[Excerpt from a dataset]
###

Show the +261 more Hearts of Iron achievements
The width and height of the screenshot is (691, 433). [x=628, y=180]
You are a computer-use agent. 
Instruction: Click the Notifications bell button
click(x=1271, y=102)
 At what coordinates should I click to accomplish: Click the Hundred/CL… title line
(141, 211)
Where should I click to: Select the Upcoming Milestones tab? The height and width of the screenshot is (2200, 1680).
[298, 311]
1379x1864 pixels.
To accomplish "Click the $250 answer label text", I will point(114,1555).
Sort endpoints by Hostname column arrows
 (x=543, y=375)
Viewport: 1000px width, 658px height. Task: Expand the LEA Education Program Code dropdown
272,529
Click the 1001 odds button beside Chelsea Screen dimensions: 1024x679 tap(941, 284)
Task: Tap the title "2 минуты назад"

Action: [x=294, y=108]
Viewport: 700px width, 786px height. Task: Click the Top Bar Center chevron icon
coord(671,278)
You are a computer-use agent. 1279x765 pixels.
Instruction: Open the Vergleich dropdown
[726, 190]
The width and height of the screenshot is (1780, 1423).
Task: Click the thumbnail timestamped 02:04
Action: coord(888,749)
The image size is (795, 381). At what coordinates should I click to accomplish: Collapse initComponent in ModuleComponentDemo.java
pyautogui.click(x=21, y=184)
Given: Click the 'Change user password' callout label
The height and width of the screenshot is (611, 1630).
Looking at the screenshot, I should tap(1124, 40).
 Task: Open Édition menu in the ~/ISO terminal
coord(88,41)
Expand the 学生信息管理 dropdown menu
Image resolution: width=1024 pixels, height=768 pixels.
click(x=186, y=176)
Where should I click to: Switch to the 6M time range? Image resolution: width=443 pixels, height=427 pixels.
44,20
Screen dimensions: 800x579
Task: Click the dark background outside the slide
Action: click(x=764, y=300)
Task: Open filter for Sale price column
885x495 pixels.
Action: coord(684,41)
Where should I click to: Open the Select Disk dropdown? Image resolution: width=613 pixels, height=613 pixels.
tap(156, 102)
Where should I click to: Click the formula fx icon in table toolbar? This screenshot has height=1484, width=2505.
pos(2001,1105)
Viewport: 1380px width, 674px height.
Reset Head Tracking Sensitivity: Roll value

###

(What to produce): Reproduce the lines above exactly, from first to last.

(Response to this task):
Show the +261 more Hearts of Iron achievements
The width and height of the screenshot is (691, 433). [x=628, y=180]
You are a computer-use agent. 
Instruction: Click the Notifications bell button
click(x=1271, y=102)
 At what coordinates should I click to accomplish: Click the Hundred/CL… title line
(141, 211)
Where should I click to: Select the Upcoming Milestones tab? The height and width of the screenshot is (2200, 1680).
[298, 311]
1379x1864 pixels.
To accomplish "Click the $250 answer label text", I will point(114,1555).
Sort endpoints by Hostname column arrows
 (x=543, y=375)
Viewport: 1000px width, 658px height. Task: Expand the LEA Education Program Code dropdown
272,529
Click the 1001 odds button beside Chelsea Screen dimensions: 1024x679 tap(941, 284)
Task: Tap the title "2 минуты назад"

Action: [x=294, y=108]
Viewport: 700px width, 786px height. Task: Click the Top Bar Center chevron icon
coord(671,278)
You are a computer-use agent. 1279x765 pixels.
Instruction: Open the Vergleich dropdown
[726, 190]
The width and height of the screenshot is (1780, 1423).
Task: Click the thumbnail timestamped 02:04
Action: coord(888,749)
The image size is (795, 381). At what coordinates should I click to accomplish: Collapse initComponent in ModuleComponentDemo.java
pyautogui.click(x=21, y=184)
Given: Click the 'Change user password' callout label
The height and width of the screenshot is (611, 1630).
Looking at the screenshot, I should tap(1124, 40).
 Task: Open Édition menu in the ~/ISO terminal
coord(88,41)
Expand the 学生信息管理 dropdown menu
Image resolution: width=1024 pixels, height=768 pixels.
click(x=186, y=176)
Where should I click to: Switch to the 6M time range? Image resolution: width=443 pixels, height=427 pixels.
44,20
Screen dimensions: 800x579
Task: Click the dark background outside the slide
Action: click(x=764, y=300)
Task: Open filter for Sale price column
885x495 pixels.
Action: coord(684,41)
Where should I click to: Open the Select Disk dropdown? Image resolution: width=613 pixels, height=613 pixels.
tap(156, 102)
Where should I click to: Click the formula fx icon in table toolbar? This screenshot has height=1484, width=2505.
pos(2001,1105)
Viewport: 1380px width, 674px height.
Reset Head Tracking Sensitivity: Roll value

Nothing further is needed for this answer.